=== DATA RECORDS ===

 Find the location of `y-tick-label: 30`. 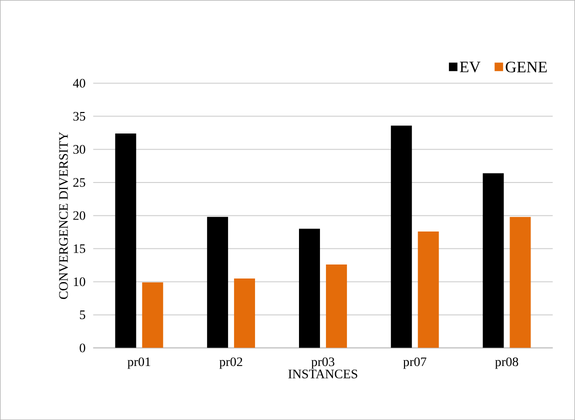

y-tick-label: 30 is located at coordinates (80, 149).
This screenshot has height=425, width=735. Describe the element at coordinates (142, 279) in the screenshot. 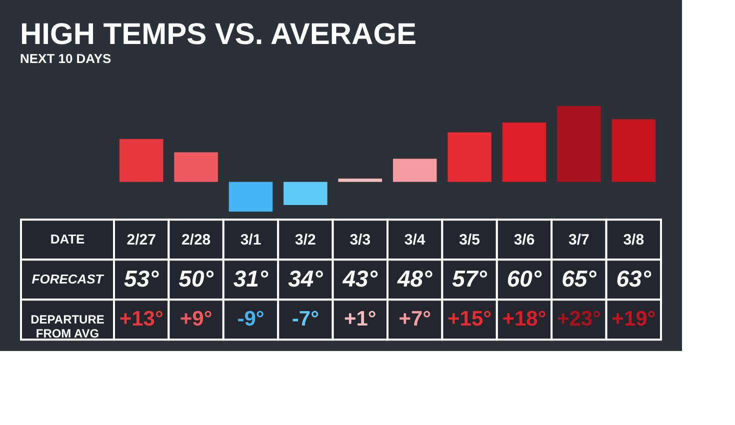

I see `text: 53°` at that location.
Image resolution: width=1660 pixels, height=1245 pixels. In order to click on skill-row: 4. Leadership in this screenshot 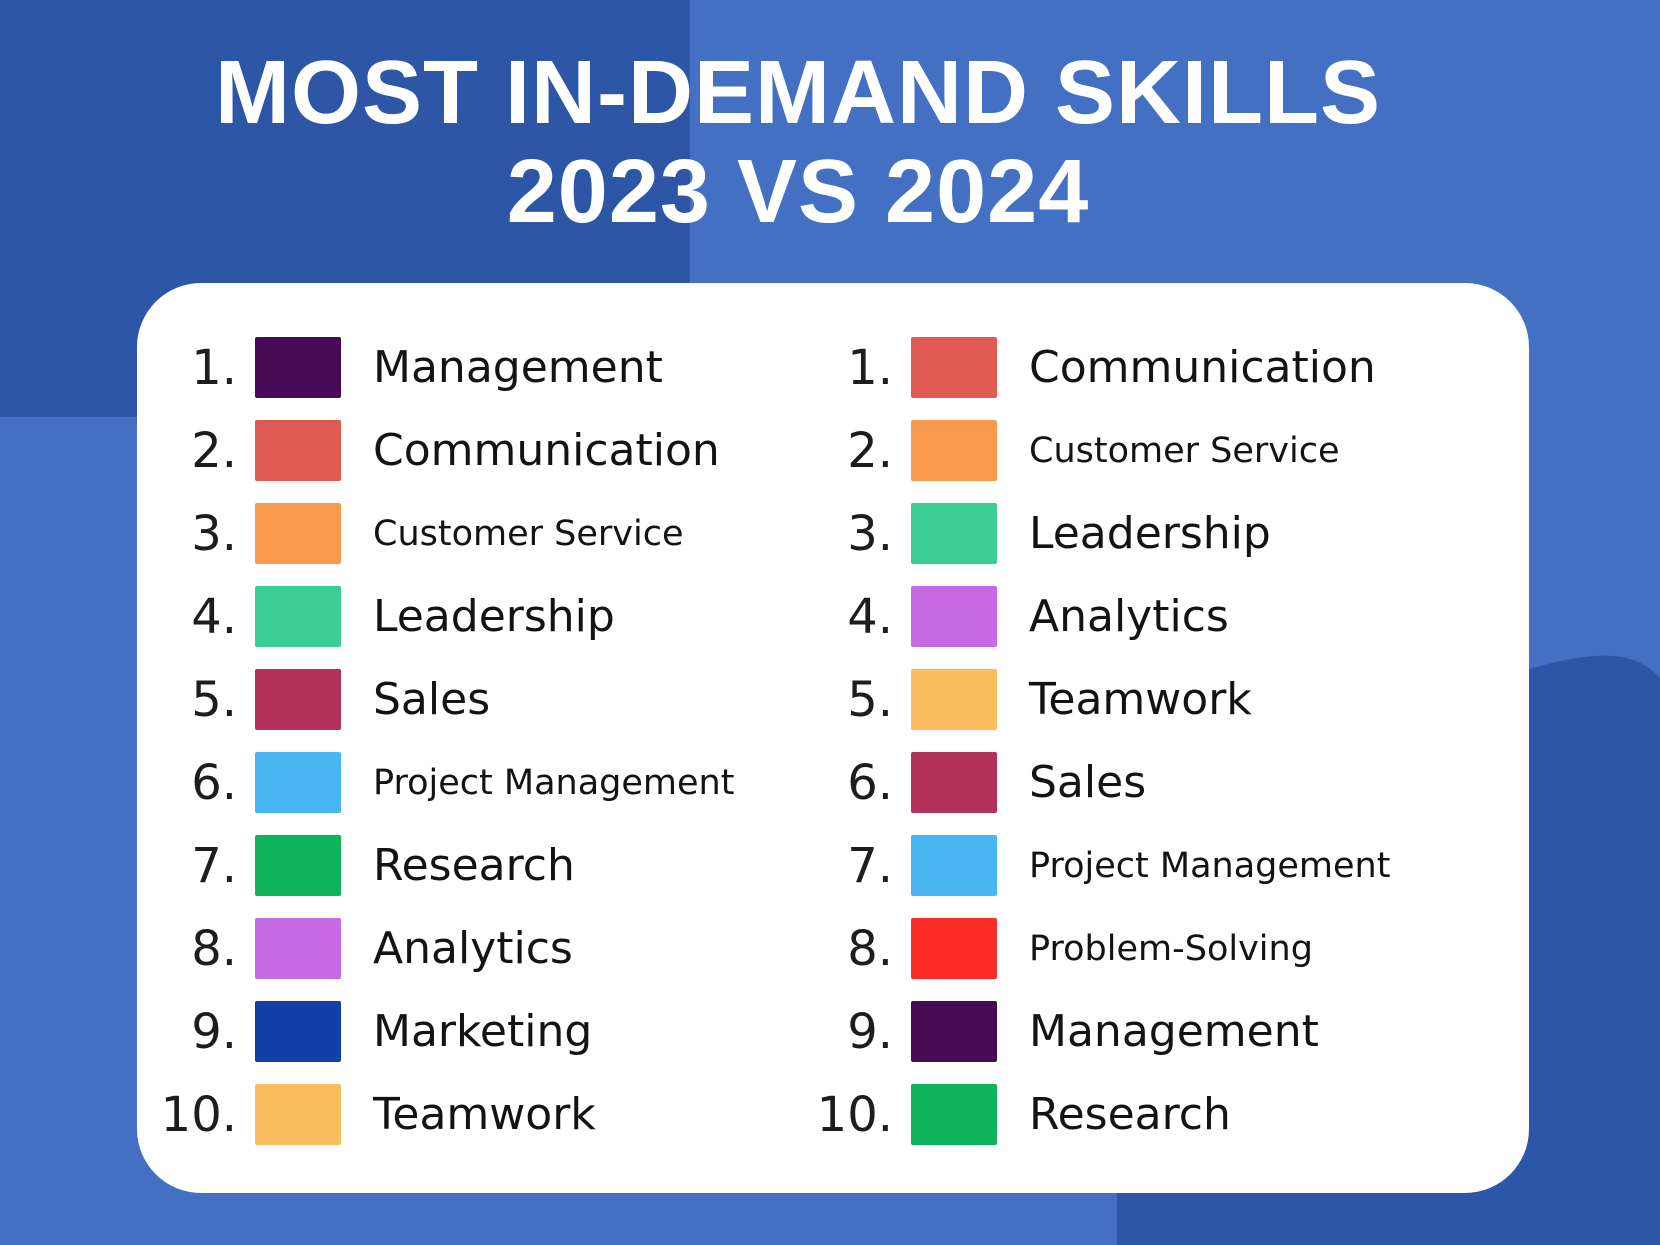, I will do `click(465, 616)`.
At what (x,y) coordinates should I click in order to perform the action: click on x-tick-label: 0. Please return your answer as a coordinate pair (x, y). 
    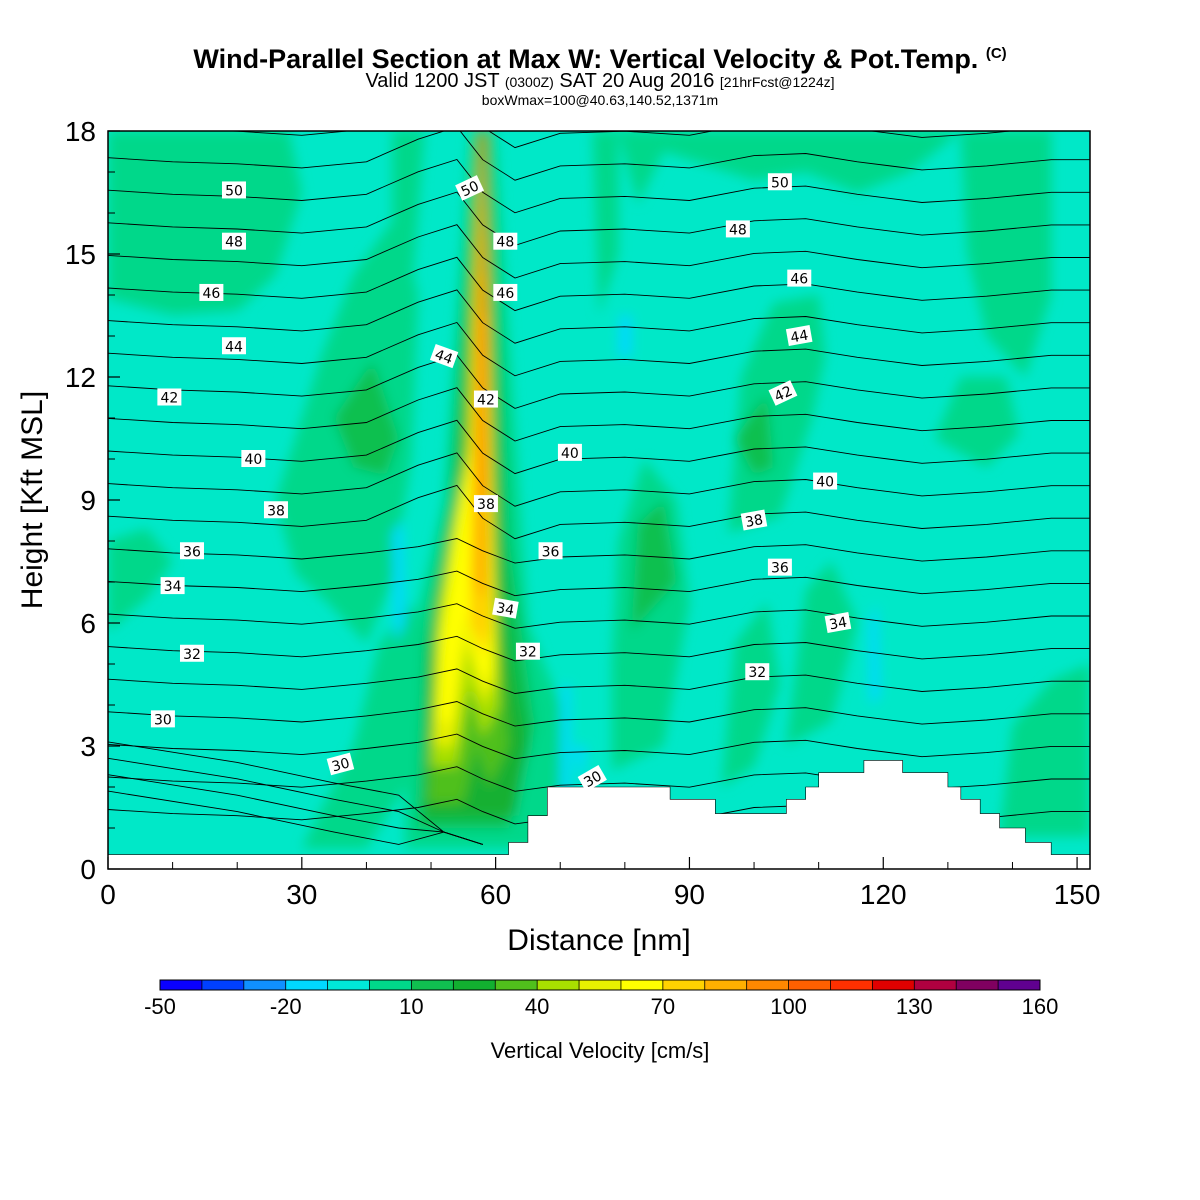
    Looking at the image, I should click on (108, 894).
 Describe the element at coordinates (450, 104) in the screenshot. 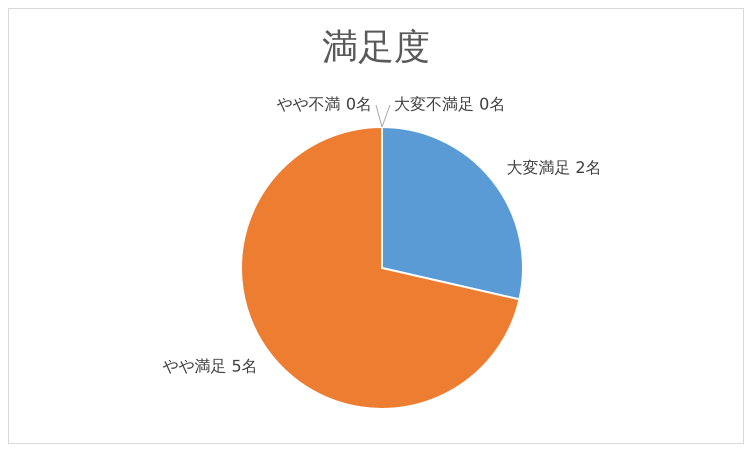

I see `category-label: 大変不満足 0名` at that location.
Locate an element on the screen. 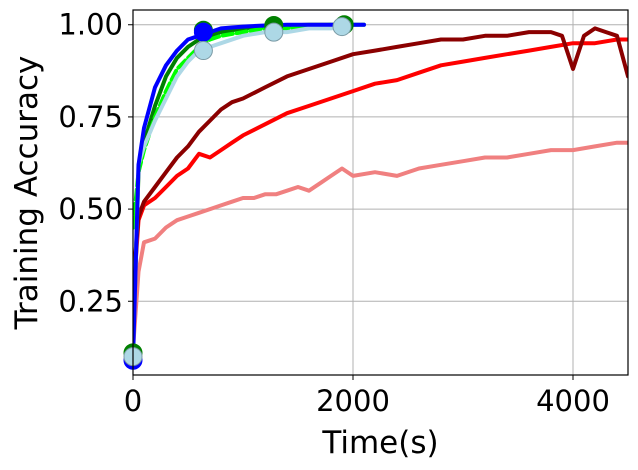 This screenshot has width=638, height=470. y-tick-label: 0.50 is located at coordinates (90, 209).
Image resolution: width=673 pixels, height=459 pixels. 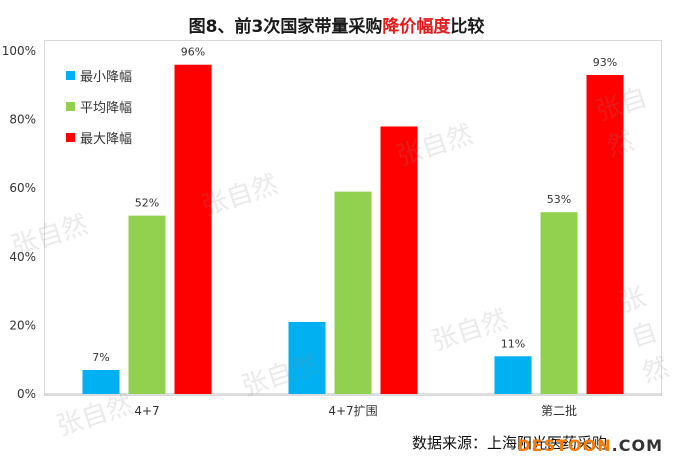 I want to click on legend: 最小降幅平均降幅最大降幅, so click(x=99, y=106).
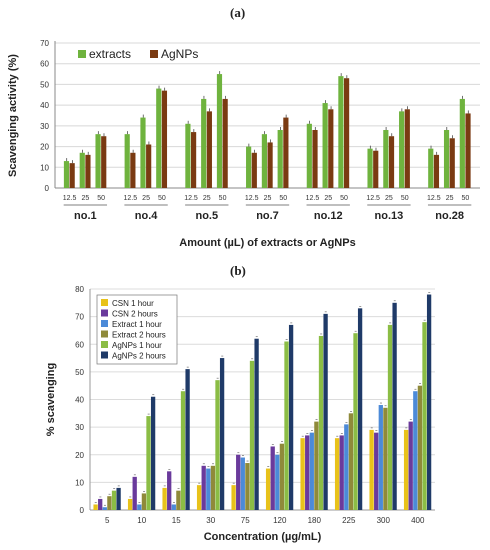 Image resolution: width=490 pixels, height=550 pixels. What do you see at coordinates (80, 456) in the screenshot?
I see `y-tick-label: 20` at bounding box center [80, 456].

===

List every line of the records above that contains the string "should". Case counts.

At what (x,y) coordinates should I click in order to perform the action: click on x-tick-label: 0. Please return your answer as a coordinate pair (x, y). 
    Looking at the image, I should click on (108, 894).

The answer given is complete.